Why Christ’s Resurrection Matters

Published by DonDavidson on

This Sunday, April 9th is Resurrection Sunday (also known as Easter). A couple of years ago, I wrote about the resurrection, and how we can know it really happened.

But why is Jesus’s resurrection important? The Bible tells about other people who came alive after being dead, such as Lazarus (John 11:1-44) or the story of Elijah and the widow’s son (1 Kings 17:17-24). Yet Jesus’s resurrection is rightly called the cornerstone of Christianity. Why is that?

The reason is because of the things Jesus said about himself (which I discuss in Chapter One of my first book, Beyond Blind Faith, entitled “Christianity Is Different”).

Christianity claims that Jesus was much more than a mere man. Christianity asserts that he was also God—or at least divine. That is not something the apostles or the early church fathers invented. It was what Jesus said about himself. In short, he made claims about himself that no mere human has any right to make about himself, such as: [1]

1.         He thought He was perfect.

2.        He claimed to be eternal.

3.        He said He was the Christ (Messiah), the Son of God, and He considered Himself equal with God.
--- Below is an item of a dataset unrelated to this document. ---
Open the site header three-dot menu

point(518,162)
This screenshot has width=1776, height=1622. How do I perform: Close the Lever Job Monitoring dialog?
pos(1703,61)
4.        He taught that following or rejecting Him was the same as following or rejecting God.

5.        He insisted that He had come from Heaven, and He spoke about Heaven as if He’d been there.

6.        He predicted His own death—and, more importantly, His resurrection.

7.        He believed His death was necessary to save the world.

8.        He claimed to have authority to forgive sins—not just wrongs committed against himself, but wrongs committed against other people.

9.        He didn’t bother to cite any type of authority to validate what He said or did. He believed that his say-so was enough.

If Jesus didn’t rise from the dead—if it was all a lie, a fabrication, by his followers, then he was either a deluded lunatic or a despicable fraud. But if he died and rose from the dead a few days later. . . . Well, you know.


[1]. If you want the Biblical cites for each of these, you’ll have to do your own research, or read my book.